» **Passage to read**

Jurors say police sergeant should get almost $20 million in discrimination suit against St. Louis County police


CLAYTON — A jury agreed Friday with a St. Louis County police sergeant who alleged his department had discriminated against him because he is gay. The jury said the department should pay Sgt. Keith Wildhaber nearly $20 million.

Wildhaber’s case in the weeklong trial included testimony about him being passed over 23 times for promotion and his transfer to the Jennings precinct from the Affton precinct after filing an EEOC complaint, plus accounts by other employees in the department.

The jury deliberated about three hours before awarding Wildhaber $1.9 million in actual damages and $10 million in punitive damages on the discrimination allegation. It added $999,000 in actual damages and $7 million in punitive damages for the retaliation allegations.

“We wanted to send a message,” the jury foreman told reporters. He was identified only as juror No. 4. “If you discriminate you are going to pay a big price. … You can’t defend the indefensible.”

Four jurors who spoke with reporters after the verdict pointed to photographs presented Friday in court as key evidence in their decision.


Donna Woodland, the widow of a former St. Louis County Police officer, and county police Capt. Guy Means posed for these photos at a St. Louis County Police Welfare Association fundraiser. Photo by Christine Byers

Donna Woodland presented the photos Friday when she returned to testify.

Woodland, the widow of a former county police officer and girlfriend of a current officer, had testified earlier in the week that police Capt. Guy Means had called Wildhaber “fruity” when they were both attending an event in 2015.

She said Means told her Wildhaber would never be promoted because he was “way too out there with his gayness and he needed to tone it down if he wanted a white shirt.” (The command staff are called “white shirts” because of the color of their uniform shirts.)

Means testified Thursday that he did not recall attending the event Woodland referred to and did not know Woodland. He said he would not be able to pick her out of the jury box if she was sitting there.

» **Entries provided**
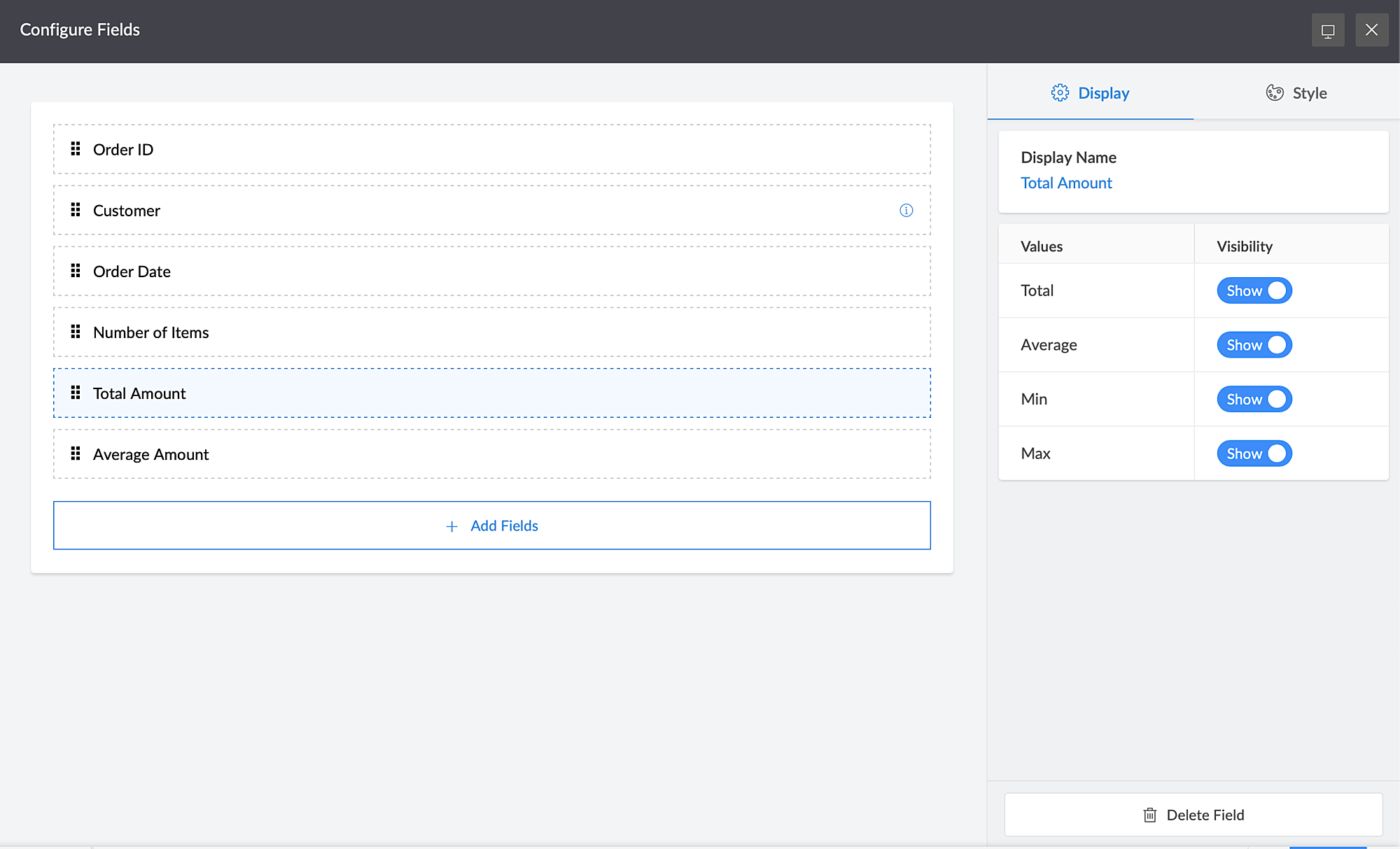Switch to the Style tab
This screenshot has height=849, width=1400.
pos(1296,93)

...

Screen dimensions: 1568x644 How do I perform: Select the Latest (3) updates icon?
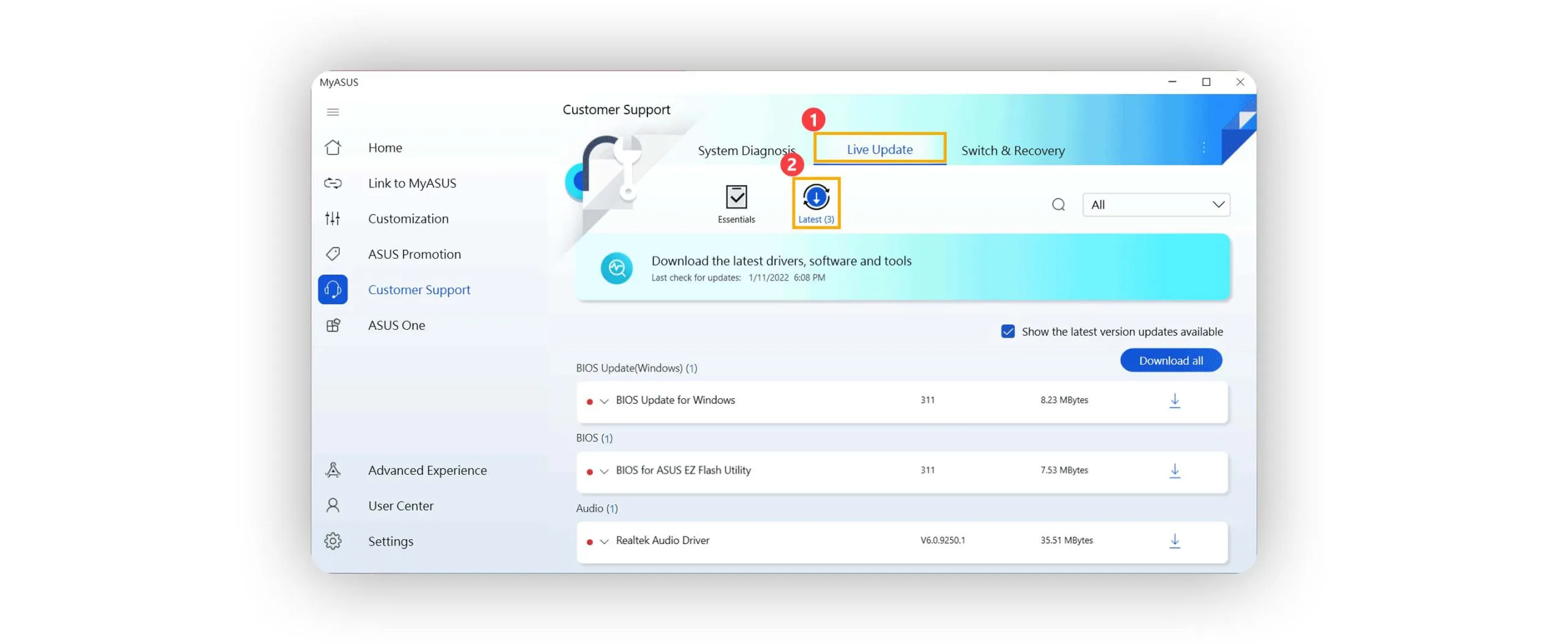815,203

» **Directives**
1) According to the news story about the sergeant's discrimination suit, why are the command staff called "white shirts"?
2) Please repeat word for word the part of the news story that begins at the words "Jurors say police" and stops after the words "in the department.".

» **Solutions to the tasks**
1) The command staff are called "white shirts" because of the color of their uniform shirts.

2)
Jurors say police sergeant should get almost $20 million in discrimination suit against St. Louis County police


CLAYTON — A jury agreed Friday with a St. Louis County police sergeant who alleged his department had discriminated against him because he is gay. The jury said the department should pay Sgt. Keith Wildhaber nearly $20 million.

Wildhaber’s case in the weeklong trial included testimony about him being passed over 23 times for promotion and his transfer to the Jennings precinct from the Affton precinct after filing an EEOC complaint, plus accounts by other employees in the department.